__Brief 1__: Reproduce the passage on age-restricted model training word for word, starting with "Generalization performance of" and going on through "time series transformer.".
__Brief 2__: Decide whether each statement agrees with the passage on age-restricted model training. Answer yes or no for each, and quote the deciding words. (a) The infant-trained model reached an overall accuracy of 83.54%. (b) The child-trained model's difference from the mixed-age model on the infant group was statistically significant. (c) DeLong's test was used to evaluate the significance of AUC differences.
__Brief 3__: Write the next part of the passage on age-restricted model training, beginning right after its final sentence.

__Extract provided__:
As shown in Figure 9, models trained on age-restricted data consistently exhibited reduced generalization to other age groups compared to their mixed-age counterparts. The infant-trained model achieved an overall accuracy of 83.54% and an AUC of 0.915 across unseen age groups, notably lower than the 87.34% accuracy and 0.954 AUC obtained with a mixed-age subset of equal size (p < .001 for the AUC values). Although it performed reasonably well on children (accuracy: 88.17%, AUC: 0.952), its performance dropped substantially on adults (accuracy: 78.83%, AUC: 0.866) and the elderly (accuracy: 73.97%, AUC: 0.823) compared to the mixed-age model, with all AUC differences being statistically significant (p < .001). The child-trained model generalized well to infants (accuracy: 92.46%, AUC: 0.978) and performed adequately on adults (accuracy: 85.95%, AUC: 0.940) and elderly groups (accuracy: 83.89%, AUC: 0.931), achieving an overall accuracy of 87.13% and AUC of 0.949—still consistently lower than the corresponding mixed-age model (p < .001), except for the comparison with the infant group (p = .283). The adult-trained model showed relatively stable generalization across age groups (accuracy: 86.13%–89.01%, AUC: 0.946–0.960) and even slightly outperformed the mixed-age model on elderly data. Nevertheless, its overall accuracy (88.53%) and AUC (0.955) remained lower than the mixed-age baseline (accuracy: 90.37%, AUC: 0.970, p < .001). In contrast, the elderly-trained model exhibited limited generalization, particularly to infants (accuracy: 80.27%; AUC: 0.908), with an overall accuracy of 83.90% and AUC of 0.918, much lower than the 87.64% accuracy and 0.952 AUC obtained with the mixed-age model (p < .001). These findings highlight the importance of diverse, age-varied datasets for training generalizable DL models.

Generalization performance of PatchTST trained on age-restricted groups compared to mixed-age groups of equal size. The upper panel illustrates the model's performance when trained on data from a single age group and validated on unseen age groups both individually and collectively. The lower panel shows the corresponding performance metrics when the model is trained on a mixed-age dataset of equivalent size. (a) Accuracy; (b) AUC. In both panels, n represents the number of subjects. Statistical significance of AUC differences was evaluated using DeLong's test: *p < .05, **p < .01, ***p < .001. Note. AUC = area under the receiver operating characteristic curve; PatchTST = patch time series transformer.

__Data supplied__:
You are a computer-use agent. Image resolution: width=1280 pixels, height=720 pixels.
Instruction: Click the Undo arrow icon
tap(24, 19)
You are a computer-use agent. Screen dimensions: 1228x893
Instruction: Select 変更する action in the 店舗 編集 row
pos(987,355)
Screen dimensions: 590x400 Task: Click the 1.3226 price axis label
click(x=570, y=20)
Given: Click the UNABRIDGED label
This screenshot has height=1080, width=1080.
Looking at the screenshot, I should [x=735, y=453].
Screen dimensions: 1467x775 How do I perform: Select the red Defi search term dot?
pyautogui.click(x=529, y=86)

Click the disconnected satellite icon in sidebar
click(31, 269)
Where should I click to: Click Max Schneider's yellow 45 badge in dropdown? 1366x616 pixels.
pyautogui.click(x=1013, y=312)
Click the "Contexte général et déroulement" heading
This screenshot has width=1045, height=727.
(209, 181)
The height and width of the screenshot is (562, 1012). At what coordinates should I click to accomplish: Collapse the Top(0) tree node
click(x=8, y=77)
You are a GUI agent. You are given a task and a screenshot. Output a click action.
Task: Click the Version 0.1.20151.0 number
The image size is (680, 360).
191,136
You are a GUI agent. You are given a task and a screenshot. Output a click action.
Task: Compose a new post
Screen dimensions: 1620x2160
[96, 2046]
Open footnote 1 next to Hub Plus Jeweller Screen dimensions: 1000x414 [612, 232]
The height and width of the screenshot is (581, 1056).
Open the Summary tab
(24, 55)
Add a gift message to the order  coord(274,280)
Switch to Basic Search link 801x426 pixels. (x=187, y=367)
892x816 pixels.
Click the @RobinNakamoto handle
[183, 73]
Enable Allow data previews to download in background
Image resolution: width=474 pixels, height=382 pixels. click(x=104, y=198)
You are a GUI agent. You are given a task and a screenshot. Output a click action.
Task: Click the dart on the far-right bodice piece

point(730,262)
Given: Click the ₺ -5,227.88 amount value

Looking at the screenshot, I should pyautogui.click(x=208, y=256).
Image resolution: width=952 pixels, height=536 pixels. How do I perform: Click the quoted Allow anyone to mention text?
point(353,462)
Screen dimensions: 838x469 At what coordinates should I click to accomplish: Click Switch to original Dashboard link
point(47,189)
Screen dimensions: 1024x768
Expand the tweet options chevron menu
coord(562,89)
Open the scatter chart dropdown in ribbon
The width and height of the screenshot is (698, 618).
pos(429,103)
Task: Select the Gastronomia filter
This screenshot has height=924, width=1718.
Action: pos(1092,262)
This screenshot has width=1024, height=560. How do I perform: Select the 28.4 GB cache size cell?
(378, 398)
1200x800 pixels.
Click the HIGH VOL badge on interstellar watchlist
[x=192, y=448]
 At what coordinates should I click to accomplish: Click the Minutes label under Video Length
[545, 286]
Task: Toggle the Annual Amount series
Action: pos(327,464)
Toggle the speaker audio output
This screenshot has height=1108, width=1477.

__Task output 1__:
Generalization performance of PatchTST trained on age-restricted groups compared to mixed-age groups of equal size. The upper panel illustrates the model's performance when trained on data from a single age group and validated on unseen age groups both individually and collectively. The lower panel shows the corresponding performance metrics when the model is trained on a mixed-age dataset of equivalent size. (a) Accuracy; (b) AUC. In both panels, n represents the number of subjects. Statistical significance of AUC differences was evaluated using DeLong's test: *p < .05, **p < .01, ***p < .001. Note. AUC = area under the receiver operating characteristic curve; PatchTST = patch time series transformer.

__Task output 2__:
(a) Yes: "The infant-trained model achieved an overall accuracy of 83.54%"
(b) No: "except for the comparison with the infant group (p = .283)"
(c) Yes: "Statistical significance of AUC differences was evaluated using DeLong's test"

__Task output 3__:
As shown in Figure 10, models trained on restricted hearing groups exhibited a decline in generalization when evaluated on unseen hearing categories. The NH-trained model achieved 84.98% accuracy and an AUC of 0.934 on HL samples—both lower than those of the matched mixed-hearing model (accuracy: 86.60%, AUC: 0.947), with the AUC difference being statistically significant (p < .001). A similar trend was observed in the reverse setting: the model trained on HL data yielded 89.08% accuracy and 0.958 AUC on NH samples, slightly below the mixed-hearing model (accuracy: 89.22%, AUC: 0.961; p < .05). Overall, the mixed-hearing models consistently outperformed those trained on hearing-status-restricted groups, suggesting that incorporating a wider range of hearing profiles—particularly those with greater waveform variability as seen in HL patients—helps the model better generalize across hearing populations.

Generalization performance of PatchTST trained on hearing-status-restricted groups versus mixed-hearing-status groups of equal size. The upper panel shows performance when trained on either individuals with NH or HL and validated on the opposite group. The lower panel presents performance when trained on a mixed-hearing-status dataset of the same size. (a) Accuracy; (b) AUC. Statistical significance of AUC differences was evaluated using DeLong’s test: *p < .05, **p < .01, ***p < .001. Note. AUC = area under the receiver operating characteristic curve; PatchTST = patch time series transformer; NH = normal hearing; HL = hearing loss
Generalization Analysis on Acquisition Parameters and Patient Demographics
Table 2 presents the performance of the PatchTST model trained on ABR raw signals alone and in combination with acquisition parameters (e.g., stimulus rate, stimulus intensity, and epochs) or patient demographic features (e.g., age, and gender), evaluated on Clinical Datasets I and II. To integrate these additional variables, the deep features extracted by PatchTST from ABR waveforms were first compressed via a pooling layer, which were then concatenated with auxiliary variables and passed to the final classifier. The pairwise DeLong's test was applied to compare the AUCs of models with and without additional variables.
Performance of PatchTST Model Trained on ABR raw Signals Alone and in Combination with Acquisition Parameters or Patient Demographic Factors, Evaluated on Clinical Datasets I and II.
Note. Results are reported as mean (95% confidence interval) for accuracy (%) and AUC. Arrows indicate performance change relative to the baseline model trained on raw ABR signals alone (↑ improved, ↓ decreased, → unchanged). Statistical significance of AUC differences was evaluated using DeLong's test: *p < .05, **p < .01, ***p < .001. ABR = auditory brainstem response; AUC = area under the receiver operating characteristic curve.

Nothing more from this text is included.